Both quantitative metrics and visual analysis confirm the superior overall performance of aisPLS, particularly its high correction reliability under strong noise interference, which provides robust support for its application in complex real-world scenarios.

3. Baseline Correction Results and Analysis for Experimental Raman Spectra

The simulation results in the preceding section have demonstrated the effectiveness of the proposed aisPLS algorithm. To further assess its applicability and reliability in practical detection scenarios, validation experiments were conducted using experimentally measured Raman spectra. Both mineral and organic solution samples were analyzed. The mineral Raman spectra, characterized by weak signals and severe baseline drift, were employed to evaluate the algorithm’s capability in preserving weak spectral features and its accuracy in baseline correction.

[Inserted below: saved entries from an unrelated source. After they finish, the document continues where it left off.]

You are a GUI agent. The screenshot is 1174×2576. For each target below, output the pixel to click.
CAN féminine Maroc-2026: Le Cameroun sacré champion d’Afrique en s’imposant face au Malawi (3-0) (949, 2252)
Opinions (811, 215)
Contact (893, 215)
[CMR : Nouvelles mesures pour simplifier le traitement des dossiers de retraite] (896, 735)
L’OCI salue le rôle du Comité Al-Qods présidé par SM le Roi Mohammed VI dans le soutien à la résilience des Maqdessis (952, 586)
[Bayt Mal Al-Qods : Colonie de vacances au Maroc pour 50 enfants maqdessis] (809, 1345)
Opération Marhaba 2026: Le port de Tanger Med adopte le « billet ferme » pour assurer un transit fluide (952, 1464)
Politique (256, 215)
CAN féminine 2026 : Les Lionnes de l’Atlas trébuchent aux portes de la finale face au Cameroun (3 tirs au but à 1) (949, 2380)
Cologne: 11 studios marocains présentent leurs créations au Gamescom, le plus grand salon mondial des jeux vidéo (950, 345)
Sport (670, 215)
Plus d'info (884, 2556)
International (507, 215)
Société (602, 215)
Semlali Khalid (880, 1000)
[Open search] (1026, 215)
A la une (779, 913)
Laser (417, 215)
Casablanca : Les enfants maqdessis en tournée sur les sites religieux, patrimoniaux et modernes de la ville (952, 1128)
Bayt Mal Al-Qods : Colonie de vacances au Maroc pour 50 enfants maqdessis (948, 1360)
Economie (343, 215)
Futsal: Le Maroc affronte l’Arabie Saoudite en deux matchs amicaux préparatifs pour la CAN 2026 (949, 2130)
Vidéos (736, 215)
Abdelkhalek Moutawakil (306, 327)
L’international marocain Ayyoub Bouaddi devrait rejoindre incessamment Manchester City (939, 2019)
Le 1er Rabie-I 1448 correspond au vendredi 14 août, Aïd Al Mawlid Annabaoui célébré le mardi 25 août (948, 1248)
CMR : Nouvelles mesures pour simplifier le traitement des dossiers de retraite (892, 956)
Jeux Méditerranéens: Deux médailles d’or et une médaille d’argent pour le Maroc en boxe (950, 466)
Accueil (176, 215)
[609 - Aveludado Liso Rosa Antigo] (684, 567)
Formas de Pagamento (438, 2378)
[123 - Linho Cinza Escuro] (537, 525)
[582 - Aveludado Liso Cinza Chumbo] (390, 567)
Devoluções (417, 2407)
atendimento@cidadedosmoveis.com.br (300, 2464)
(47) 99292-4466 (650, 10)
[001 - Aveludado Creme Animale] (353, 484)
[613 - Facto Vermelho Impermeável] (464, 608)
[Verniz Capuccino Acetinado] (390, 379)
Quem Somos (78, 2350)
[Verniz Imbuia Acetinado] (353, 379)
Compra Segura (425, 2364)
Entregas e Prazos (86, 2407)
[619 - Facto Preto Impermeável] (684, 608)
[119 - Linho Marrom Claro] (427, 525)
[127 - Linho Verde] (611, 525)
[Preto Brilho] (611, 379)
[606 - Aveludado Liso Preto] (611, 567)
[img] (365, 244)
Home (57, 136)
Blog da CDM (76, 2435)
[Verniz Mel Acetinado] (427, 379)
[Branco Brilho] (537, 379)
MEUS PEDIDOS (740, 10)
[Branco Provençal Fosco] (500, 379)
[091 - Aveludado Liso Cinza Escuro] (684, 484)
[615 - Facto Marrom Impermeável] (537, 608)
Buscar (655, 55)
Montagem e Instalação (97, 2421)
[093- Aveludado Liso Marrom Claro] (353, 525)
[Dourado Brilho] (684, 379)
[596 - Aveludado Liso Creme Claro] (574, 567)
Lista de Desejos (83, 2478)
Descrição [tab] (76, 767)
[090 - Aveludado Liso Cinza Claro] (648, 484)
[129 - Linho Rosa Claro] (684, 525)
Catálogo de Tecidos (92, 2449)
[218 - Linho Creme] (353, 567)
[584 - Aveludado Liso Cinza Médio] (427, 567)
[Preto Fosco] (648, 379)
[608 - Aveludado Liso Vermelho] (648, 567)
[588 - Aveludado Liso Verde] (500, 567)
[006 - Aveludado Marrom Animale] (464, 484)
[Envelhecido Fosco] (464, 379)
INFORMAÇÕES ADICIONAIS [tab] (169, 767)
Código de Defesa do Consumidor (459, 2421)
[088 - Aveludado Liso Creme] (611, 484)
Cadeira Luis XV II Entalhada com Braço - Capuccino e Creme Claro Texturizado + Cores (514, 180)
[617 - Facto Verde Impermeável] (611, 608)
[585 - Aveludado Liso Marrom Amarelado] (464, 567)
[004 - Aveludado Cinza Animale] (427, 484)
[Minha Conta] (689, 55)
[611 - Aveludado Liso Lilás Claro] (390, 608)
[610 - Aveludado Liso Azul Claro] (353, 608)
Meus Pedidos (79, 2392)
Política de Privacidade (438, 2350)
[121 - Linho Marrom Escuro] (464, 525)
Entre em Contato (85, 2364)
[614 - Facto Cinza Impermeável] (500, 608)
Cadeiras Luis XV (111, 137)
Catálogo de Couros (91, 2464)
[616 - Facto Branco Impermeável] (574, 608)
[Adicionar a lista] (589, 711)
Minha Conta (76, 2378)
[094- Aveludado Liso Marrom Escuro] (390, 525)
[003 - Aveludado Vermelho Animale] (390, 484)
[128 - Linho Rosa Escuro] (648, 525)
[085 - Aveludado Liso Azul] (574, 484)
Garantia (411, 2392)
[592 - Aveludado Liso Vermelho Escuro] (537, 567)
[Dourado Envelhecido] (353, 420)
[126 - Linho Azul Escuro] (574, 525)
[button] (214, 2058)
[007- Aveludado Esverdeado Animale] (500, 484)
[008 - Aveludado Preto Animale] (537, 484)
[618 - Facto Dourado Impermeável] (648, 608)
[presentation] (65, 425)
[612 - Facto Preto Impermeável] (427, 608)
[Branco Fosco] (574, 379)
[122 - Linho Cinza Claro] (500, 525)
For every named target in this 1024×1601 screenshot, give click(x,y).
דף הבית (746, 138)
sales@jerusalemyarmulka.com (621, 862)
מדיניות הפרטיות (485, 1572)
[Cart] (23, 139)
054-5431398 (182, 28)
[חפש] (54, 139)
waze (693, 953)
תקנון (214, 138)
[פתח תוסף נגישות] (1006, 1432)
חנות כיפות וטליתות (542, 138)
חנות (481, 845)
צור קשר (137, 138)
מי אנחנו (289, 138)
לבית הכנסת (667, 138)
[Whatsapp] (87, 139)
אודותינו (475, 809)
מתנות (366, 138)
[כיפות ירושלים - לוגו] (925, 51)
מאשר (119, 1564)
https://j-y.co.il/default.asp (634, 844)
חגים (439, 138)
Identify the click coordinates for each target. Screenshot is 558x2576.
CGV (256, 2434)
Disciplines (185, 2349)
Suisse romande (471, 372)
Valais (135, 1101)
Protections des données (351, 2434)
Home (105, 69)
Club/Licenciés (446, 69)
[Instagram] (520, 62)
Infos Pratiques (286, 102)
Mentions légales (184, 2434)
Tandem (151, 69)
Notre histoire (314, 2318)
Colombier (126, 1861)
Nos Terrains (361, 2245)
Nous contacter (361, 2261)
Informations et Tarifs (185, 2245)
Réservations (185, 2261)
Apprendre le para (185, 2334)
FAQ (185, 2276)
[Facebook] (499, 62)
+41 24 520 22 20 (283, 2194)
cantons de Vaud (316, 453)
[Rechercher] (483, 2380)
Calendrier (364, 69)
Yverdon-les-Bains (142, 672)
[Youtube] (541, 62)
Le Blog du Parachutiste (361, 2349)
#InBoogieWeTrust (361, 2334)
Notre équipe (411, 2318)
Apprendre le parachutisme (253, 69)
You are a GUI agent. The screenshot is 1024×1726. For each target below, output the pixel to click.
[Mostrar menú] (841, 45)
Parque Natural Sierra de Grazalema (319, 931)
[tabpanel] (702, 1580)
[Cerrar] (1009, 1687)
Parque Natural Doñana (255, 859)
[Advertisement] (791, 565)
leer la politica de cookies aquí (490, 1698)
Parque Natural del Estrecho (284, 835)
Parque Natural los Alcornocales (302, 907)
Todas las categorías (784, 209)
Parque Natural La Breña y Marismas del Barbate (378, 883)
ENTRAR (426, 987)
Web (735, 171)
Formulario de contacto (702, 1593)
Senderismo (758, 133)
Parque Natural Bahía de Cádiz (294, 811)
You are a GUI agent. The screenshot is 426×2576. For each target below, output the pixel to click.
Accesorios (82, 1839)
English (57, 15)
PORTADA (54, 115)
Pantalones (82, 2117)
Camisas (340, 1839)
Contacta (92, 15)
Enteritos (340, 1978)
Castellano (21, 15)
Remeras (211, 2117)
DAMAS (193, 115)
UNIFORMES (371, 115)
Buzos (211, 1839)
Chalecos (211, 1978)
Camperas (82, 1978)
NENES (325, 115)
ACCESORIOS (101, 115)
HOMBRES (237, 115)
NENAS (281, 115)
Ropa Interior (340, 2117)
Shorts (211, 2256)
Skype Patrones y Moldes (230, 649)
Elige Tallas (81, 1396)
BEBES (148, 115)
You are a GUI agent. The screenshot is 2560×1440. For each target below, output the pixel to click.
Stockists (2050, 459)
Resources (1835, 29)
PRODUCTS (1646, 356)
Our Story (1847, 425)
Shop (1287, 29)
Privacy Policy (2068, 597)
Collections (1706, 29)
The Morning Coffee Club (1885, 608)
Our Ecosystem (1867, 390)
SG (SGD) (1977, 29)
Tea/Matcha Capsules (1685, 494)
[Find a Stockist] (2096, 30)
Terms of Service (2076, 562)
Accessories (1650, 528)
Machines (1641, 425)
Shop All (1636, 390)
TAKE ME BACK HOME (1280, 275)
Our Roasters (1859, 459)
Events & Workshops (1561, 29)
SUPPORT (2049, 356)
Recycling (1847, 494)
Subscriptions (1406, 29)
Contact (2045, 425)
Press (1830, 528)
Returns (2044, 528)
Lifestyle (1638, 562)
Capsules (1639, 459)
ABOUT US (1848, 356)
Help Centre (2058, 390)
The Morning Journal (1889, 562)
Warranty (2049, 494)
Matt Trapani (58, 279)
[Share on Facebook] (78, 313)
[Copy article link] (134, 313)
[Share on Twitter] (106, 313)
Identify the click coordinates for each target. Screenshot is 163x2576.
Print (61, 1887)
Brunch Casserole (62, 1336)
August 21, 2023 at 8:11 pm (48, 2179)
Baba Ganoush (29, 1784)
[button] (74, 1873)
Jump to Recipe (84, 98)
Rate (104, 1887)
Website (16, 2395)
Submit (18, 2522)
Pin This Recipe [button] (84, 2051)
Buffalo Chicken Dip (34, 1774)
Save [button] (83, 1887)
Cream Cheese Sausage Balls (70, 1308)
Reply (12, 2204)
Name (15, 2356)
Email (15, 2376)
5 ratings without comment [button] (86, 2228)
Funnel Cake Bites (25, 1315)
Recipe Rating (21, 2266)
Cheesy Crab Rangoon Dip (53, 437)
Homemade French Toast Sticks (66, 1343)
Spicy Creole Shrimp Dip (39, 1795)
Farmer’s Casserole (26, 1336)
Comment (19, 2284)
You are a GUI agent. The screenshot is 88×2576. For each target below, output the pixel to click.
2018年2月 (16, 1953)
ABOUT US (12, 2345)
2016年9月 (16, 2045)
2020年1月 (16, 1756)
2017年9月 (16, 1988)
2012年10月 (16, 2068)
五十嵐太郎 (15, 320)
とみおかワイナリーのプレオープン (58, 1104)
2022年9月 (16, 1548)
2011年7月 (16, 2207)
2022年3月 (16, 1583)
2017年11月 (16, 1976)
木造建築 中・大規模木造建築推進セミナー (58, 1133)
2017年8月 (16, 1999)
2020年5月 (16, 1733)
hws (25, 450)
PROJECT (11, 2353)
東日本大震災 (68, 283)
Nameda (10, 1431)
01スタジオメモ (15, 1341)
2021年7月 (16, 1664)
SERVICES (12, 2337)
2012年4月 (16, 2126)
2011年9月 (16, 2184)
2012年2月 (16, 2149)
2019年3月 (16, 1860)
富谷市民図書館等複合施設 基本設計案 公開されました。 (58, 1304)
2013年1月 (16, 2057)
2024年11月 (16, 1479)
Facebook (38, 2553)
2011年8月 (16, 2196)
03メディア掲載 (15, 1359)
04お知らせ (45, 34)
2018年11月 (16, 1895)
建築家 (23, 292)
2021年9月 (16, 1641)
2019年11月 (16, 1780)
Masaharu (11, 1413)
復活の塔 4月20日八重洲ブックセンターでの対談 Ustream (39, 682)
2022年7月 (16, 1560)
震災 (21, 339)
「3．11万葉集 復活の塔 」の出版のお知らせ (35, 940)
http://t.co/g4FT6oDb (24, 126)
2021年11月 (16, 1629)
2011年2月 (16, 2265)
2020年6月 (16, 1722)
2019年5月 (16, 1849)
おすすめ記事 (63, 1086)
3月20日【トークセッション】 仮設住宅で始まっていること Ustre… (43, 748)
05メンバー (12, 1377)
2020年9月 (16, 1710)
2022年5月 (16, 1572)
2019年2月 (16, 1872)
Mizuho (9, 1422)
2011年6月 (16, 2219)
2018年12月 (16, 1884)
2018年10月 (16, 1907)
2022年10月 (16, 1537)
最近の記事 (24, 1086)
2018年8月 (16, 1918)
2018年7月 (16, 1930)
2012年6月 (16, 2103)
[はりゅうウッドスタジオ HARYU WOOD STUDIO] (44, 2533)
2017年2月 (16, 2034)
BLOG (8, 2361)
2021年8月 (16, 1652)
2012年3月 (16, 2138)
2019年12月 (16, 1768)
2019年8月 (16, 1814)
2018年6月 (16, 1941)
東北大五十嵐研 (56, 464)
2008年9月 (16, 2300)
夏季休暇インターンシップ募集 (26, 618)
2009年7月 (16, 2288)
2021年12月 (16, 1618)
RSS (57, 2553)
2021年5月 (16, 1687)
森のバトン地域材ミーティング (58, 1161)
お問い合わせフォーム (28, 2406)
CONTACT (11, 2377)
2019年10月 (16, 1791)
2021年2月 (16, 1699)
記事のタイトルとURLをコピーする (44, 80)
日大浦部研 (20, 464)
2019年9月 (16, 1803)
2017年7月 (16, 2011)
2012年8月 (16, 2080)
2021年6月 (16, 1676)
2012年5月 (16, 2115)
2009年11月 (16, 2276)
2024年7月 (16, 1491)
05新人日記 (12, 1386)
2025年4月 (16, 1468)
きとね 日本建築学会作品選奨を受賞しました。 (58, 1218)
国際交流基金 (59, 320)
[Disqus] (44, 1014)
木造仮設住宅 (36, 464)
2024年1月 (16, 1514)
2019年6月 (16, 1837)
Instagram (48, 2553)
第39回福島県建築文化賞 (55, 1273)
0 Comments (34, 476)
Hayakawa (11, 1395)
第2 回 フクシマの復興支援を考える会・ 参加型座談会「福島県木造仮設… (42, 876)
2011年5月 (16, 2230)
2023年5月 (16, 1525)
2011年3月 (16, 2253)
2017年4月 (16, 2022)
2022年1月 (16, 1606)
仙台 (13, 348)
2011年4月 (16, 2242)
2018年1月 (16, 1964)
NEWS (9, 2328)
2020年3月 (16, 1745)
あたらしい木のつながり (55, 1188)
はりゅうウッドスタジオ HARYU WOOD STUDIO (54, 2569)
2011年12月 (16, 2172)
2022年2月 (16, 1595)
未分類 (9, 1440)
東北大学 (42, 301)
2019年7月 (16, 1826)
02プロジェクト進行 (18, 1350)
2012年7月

Meanwhile, the organic solution spectra, despite exhibiting relatively strong signals, still presented noticeable baseline drift, and were thus used to investigate the algorithm’s impact on improving subsequent quantitative analysis.

3.1. Raman Spectra of Minerals

The experimental setup employed a prototype Raman spectrometer. The samples tested were polished thin sections of peridotite and pyroxene. The excitation wavelength was 532 nm, with a spectral acquisition range of 200–1200 cm⁻¹ and a spectral resolution of 5 cm⁻¹. The working distance was set to 30 mm. Each spectrum was acquired with an integration time of 1 s, and 20 acquisitions were averaged to obtain the final result, thereby minimizing random noise interference.

Raman spectra of pyroxene, forsterite, and fayalite were measured experimentally, and the correction results of four baseline correction algorithms were compared. As can be seen from the raw spectra in Figure 3, all three mineral samples exhibit severe baseline drift along with weak signal intensity, with some characteristic peaks being obscured by the baseline drift and noise.

Taking pyroxene in Figure 3a as an example, in the 200–600 cm⁻¹ region, the airPLS algorithm exhibits insufficient baseline correction, with the corrected baseline still showing noticeable convex residual drift. In contrast, the arPLS and asPLS algorithms overestimate the baseline, causing the spectrum to be excessively pulled downward. This not only weakens the intensity of the characteristic peak at 682 cm⁻¹, but also leads to peak distortion. In the weak signal region of 800–850 cm⁻¹, arPLS and asPLS even submerge the effective signals entirely, failing to preserve spectral details. By comparison, the aisPLS algorithm proposed in this study demonstrates superior correction performance: it effectively eliminates baseline drift while perfectly preserving the original morphology of characteristic peaks, without excessive smoothing or peak suppression. Meanwhile, key Raman characteristic peak information at 340 cm⁻¹, 373 cm⁻¹, and 1015 cm⁻¹ is preserved to the greatest extent. These characteristic peaks are essential for the qualitative identification of minerals, and their integrity directly determines the reliability of subsequent analysis.

The baseline correction results for forsterite and fayalite exhibited the same pattern observed in pyroxene. The three comparison algorithms, airPLS, arPLS, and asPLS, all suffered from either over-correction or under-correction, failing to achieve both baseline flatness and preservation of characteristic peak integrity. In contrast, the aisPLS algorithm proposed in this study consistently and effectively eliminated baseline drift while accurately retaining all key characteristic peak information, demonstrating excellent adaptability.

3.2. Raman Spectra of Organic Solutions

The fiber optic spectrometer used in the experiment was the DQPro model manufactured by Shanghai RuHai Optoelectronics Technology Co., Ltd. (Shanghai, China), which was equipped with an immersion Raman probe (model RPB4-H). The test liquids were ethanol and acetonitrile mixed at different ratios. Anhydrous ethanol was provided by Tianjin Fuyu Fine Chemical Co., Ltd. (Tianjin, China), while acetonitrile and distilled water were sourced from Xi’an Tianmao Baoding Biotechnology Co., Ltd. (Xi’an, China). All chemicals were used as received without further purification. The excitation wavelength was set at 785 nm, with a spectral acquisition range of 200 cm⁻¹–3200 cm⁻¹ and a spectral resolution of approximately 5 cm⁻¹. To minimize random noise interference, 50 spectral acquisitions were performed for each sample, with an integration time of 1 s per acquisition. The average of these 50 scans was taken as the raw Raman spectrum for each sample. In addition, single-scan spectral data were also collected to simulate real-world rapid detection scenarios.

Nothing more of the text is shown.